"Jaws" portrayed sharks as man-hunting villains. "Sharknado" imagined a world where they attack from twisters.
But in the real world, sharks are much more complex. Now, researchers have discovered new species of sharks that can walk, according to research published in the journal Marine and Freshwater Research.
This isn't the first discovery of walking sharks, but the new research shows they are the most "recently" evolved shark species on Earth. The findings contradict long-held beliefs that sharks are slow to evolve.
"We found the sharks, which use their fins to 'walk' around shallow reefs, only split off evolutionarily from their nearest common ancestor about 9 million years ago, and have been actively radiating into a complex of at least nine walking sharks ever since," said Dr. Mark Erdmann, Conservation International's vice president of Asia-Pacific marine programs. "That may seem like a long time ago, but sharks have ruled the oceans for more than 400 million years. This discovery proves that modern sharks have remarkable evolutionary staying power and the ability to adapt to environmental changes."
The study was a collaboration between Conservation International, the University of Queensland, the Indonesian Institute of Sciences, the Australian CSIRO and the University of Florida.

YOUR TASKS —
1. List every organization that the article on walking sharks names as a partner in the study's collaboration.
2. Summarize the article on walking sharks in two sentences.
3. Resume the article on walking sharks after its final sentence.

STORED DATA —

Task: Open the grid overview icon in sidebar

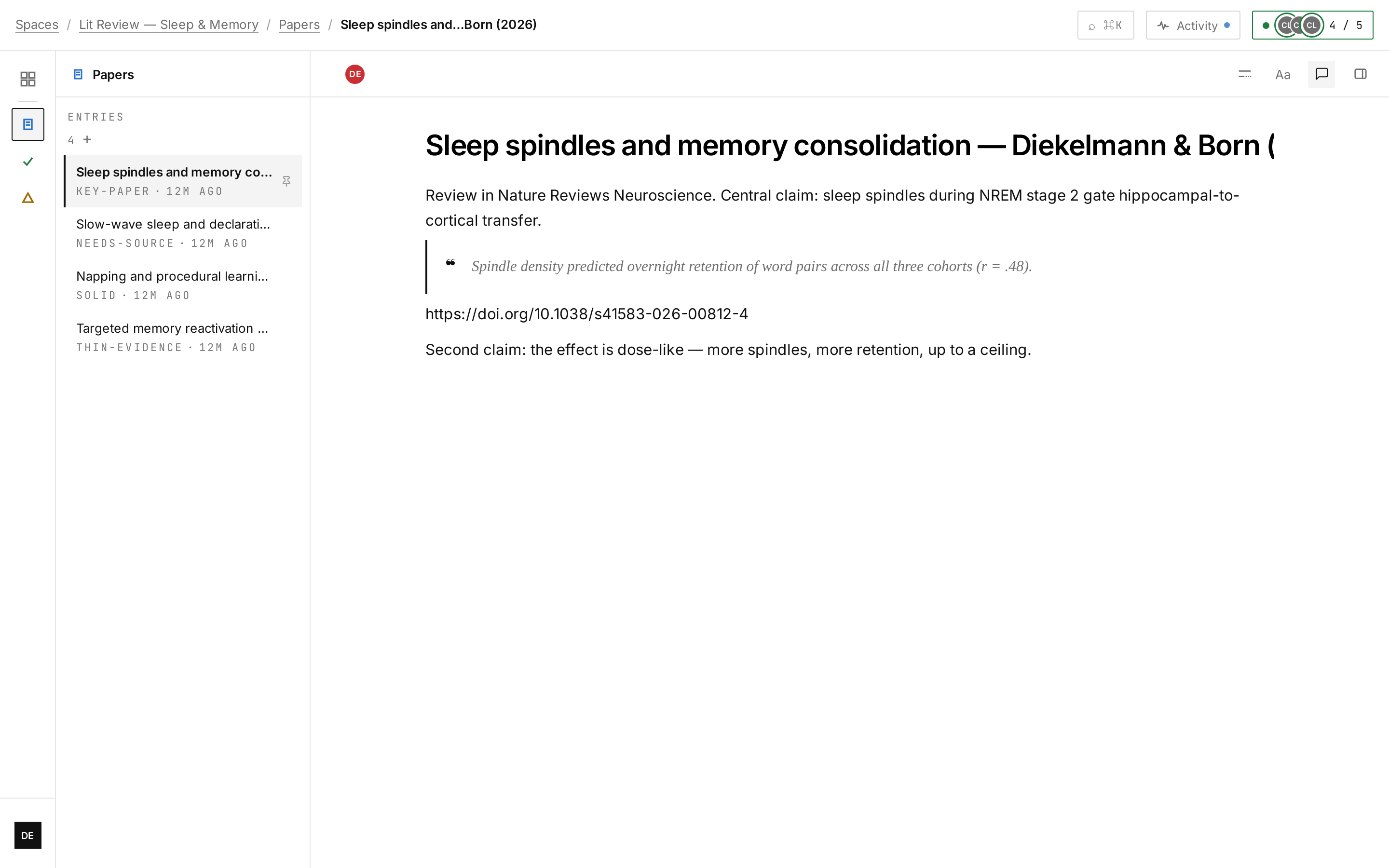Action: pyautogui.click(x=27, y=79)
--
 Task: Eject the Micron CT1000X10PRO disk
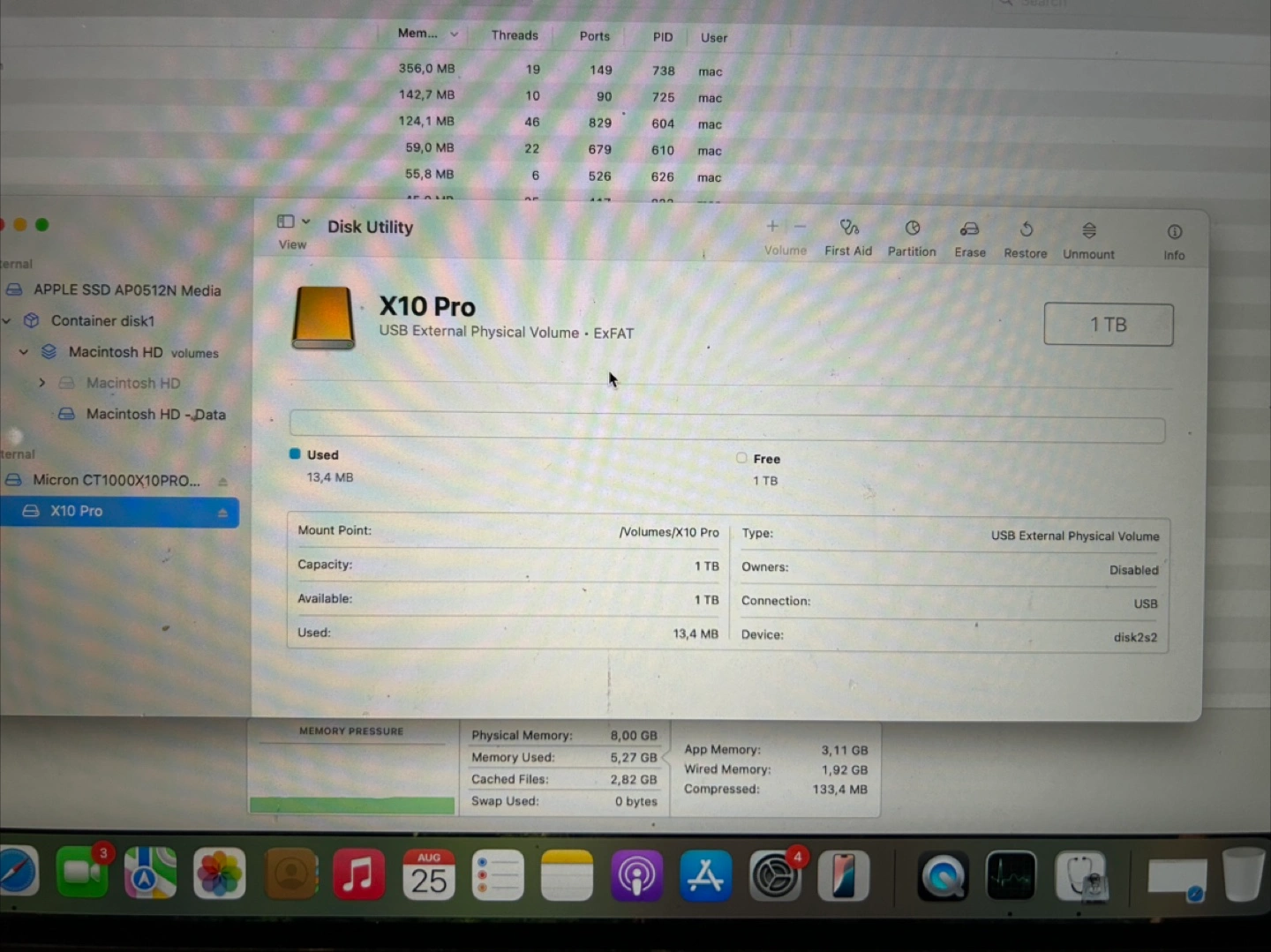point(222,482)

RESULTS OF THE EXERCISE —
1.
Conservation International
University of Queensland
Indonesian Institute of Sciences
Australian CSIRO
University of Florida

2. Research published in the journal Marine and Freshwater Research shows that newly discovered species of sharks that use their fins to walk around shallow reefs are the most recently evolved shark species on Earth. They split off from their nearest common ancestor about 9 million years ago and have since radiated into at least nine walking sharks, which contradicts long-held beliefs that sharks are slow to evolve.

3.
"Using the DNA of these sharks, we were able to estimate when the sharks evolved as well as investigate the processes leading to speciation. We found that changes in sea levels, new reef and land formations and movements of the sharks all played a role," said the paper’s lead author, Dr. Christine Dudgeon. "This information is important not just for walking sharks but for understanding how species have evolved in this region of highest tropical marine biodiversity globally."
The team behind the research hopes more walking shark species, also called bamboo sharks, will be added to the International Union for Conservation of Nature Red List.
To date, only three of the nine known species are included due to previously unavailable data.
The nine known species are mainly found in a ring around Northern Australia, the island of New Guinea and the satellite islands of Raja Ampat, Aru and Halmahera in eastern Indonesia.
Due to their small, isolated habitat ranges, the sharks face extreme vulnerability to localized threats, including habitat degradation and overfishing.
"A global recognition of the need to protect walking sharks will help ensure they thrive providing benefits for marine ecosystems and to local communities through the sharks' value as tourism assets," said Erdmann. "It's essential that local communities, governments, and the international public continue working to establish marine protected areas to help ensure our ocean's biodiversity continues to flourish."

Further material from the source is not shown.